First detected near Houston, Texas, in 2002, Nylanderia fulva has now made its way to Georgia.
Called by the owner of an Albany, Ga., assisted-living facility, Morgan County Cooperative Extension Agent James Morgan found thousands of dead ants in the corner of a bathroom in a vacant duplex.
They had come in looking for food, and the ants also seem to go inside to die, he said. Morgan found plenty of live ants outside, in the lawn under debris and in an outbuilding.
Morgan knew these ants were different from the usual ants he sees, such as fire ants or little black Argentine ants – both of which also are exotic invasive species, from northern Argentina and Brazil.
Georgia has between 50 and 60 native ant species, but the crazy ants could displace some of them.
In Texas, ecologists worry that the tawny crazy ant might even doom some native species to extinction.
As part of efforts to keep out such noxious invader, University of Georgia entomologist Dan Suiter is trying to develop a kind of map of ant species in the area around the port of Savannah, one of the East Coast’s busiest ports and a major entryway for invasive species.
“We’re up to 48 species. A whole bunch are not native, but don’t have pest status,” Suiter said. “There’s dozens and dozens of exotic species, but most are in low numbers.”
Inspectors do their best to screen out contaminated loads, but they don’t catch everything.
“They are very diligent, but sometimes things just get through,” he said.
Private boats that go from country to country can unknowingly bring in alien plants and animals, he said.
The new invaders got the “crazy” name because of their jerky, seemingly erratic paths as they forage for food, Suiter said.
Pest control professionals are working at the Albany assisted-living facility to control the millions of crazy ants, Morgan said. They’re not likely to be able to eradicate them. By the time the ants are found, they’ve already built up huge, spreading populations.
“There’s no such thing (as eradication),” Suiter said. “With most invasive species, once you detect them, usually by that point it’s too late.”
Since first being identified in Texas in 2002, they’ve since been found in Mississippi, Florida and Louisiana. Entomologists expect someone will find them in Alabama any day now.
Their march through Georgia might not take them to Athens; it may be too cold for tawny crazy ants, Suiter said.
Another less bothersome species, the black crazy ant, is found as far north as Savannah, he said.
The ants’ distribution across the Southeast is spotty for now. Suiter suspects someone may have inadvertently brought them to Albany from Texas or another Southern place already infested, perhaps in a nursery’s potted plant.
“We’ll never know,” he said.
Morgan didn’t know he was looking at a new Georgia ant species when he went to the assisted living facility.
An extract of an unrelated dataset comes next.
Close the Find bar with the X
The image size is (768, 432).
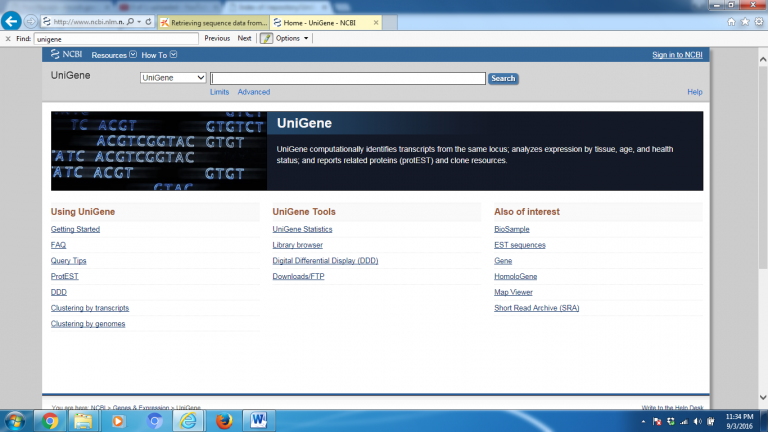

But he knew he hadn’t seen anything like them.
“Once we found them outside, they were just running around a little frantic. Just by their movement they were different. You haven’t seen an ant move as fast as that,” he said.
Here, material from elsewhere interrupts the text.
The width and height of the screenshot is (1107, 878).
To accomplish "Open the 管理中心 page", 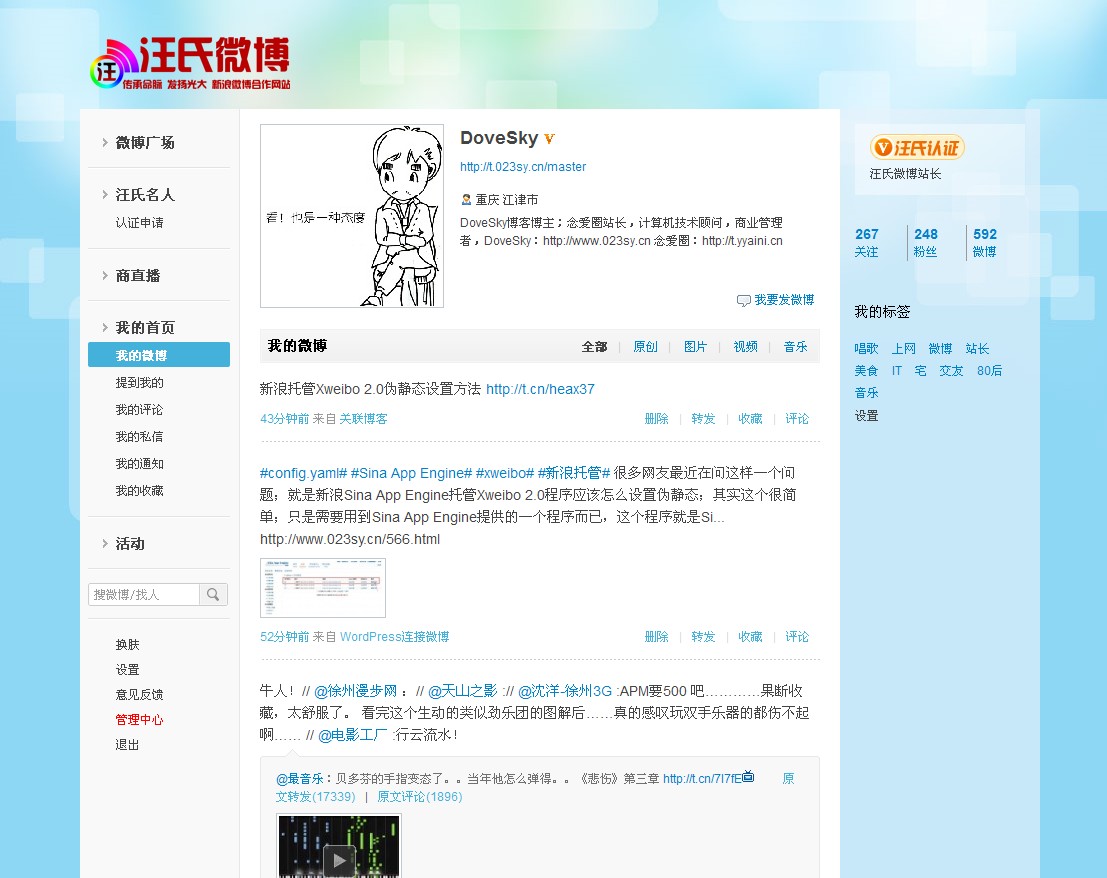I will 139,719.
Tawny crazy ants are small, nearly as small as Argentine ants. And they don’t sting like fire ants, Morgan said.
“They’re fairly calm,” he said.
But they can be a major nuisance for homeowners. The species travels in great swarms, which throw off buds that develop into new colonies. And instead of building nests, the tawny crazy ant likes to take advantage of pre-existing spaces to hang out, such as the insides of electrical boxes.
They’re pretty small, only slightly bigger than Argentine ants, so they can get into tiny cracks. They invade kitchens by the millions.
Suiter didn’t know of any fires started by tawny crazy ants, but when they jam into areas with electric wires, their sheer numbers can cause short circuits, he said.
And tawny crazy ants are hard to control, even with professional help, Suiter said.
Keeping them down to manageable numbers can require frequent professional insecticide treatments. Sealing up tiny cracks where they can enter a house also helps, Suiter said.
Although the new ants don’t sting, they’re in many ways a far worse pest than fire ants, and can actually displace stinging fire ants, according to research by University of Texas ecologist Ed LeBrun.
In the areas of Texas they studied, tawny crazy ants had either eliminated or drastically reduced fire ants, LeBrun and co-researchers wrote in the journal Biological Invasions.
Because they have no natural enemies here, the crazy ants can reach population densities up to 100 times as great as all the other ants in an area combined, according to the Texas researchers.
Fire ants changed the ecology in areas where they invaded; now the tawny crazy ants will wreak new ecological transformations, affecting not just other ants, but the area’s whole web of plant and animal life. They reduce biodiversity at the base of the food chain, they wrote.
“It will have a cascade effect ecologically, like all invasive species do,” Suiter said. “It will probably drive some local ants to extinction.”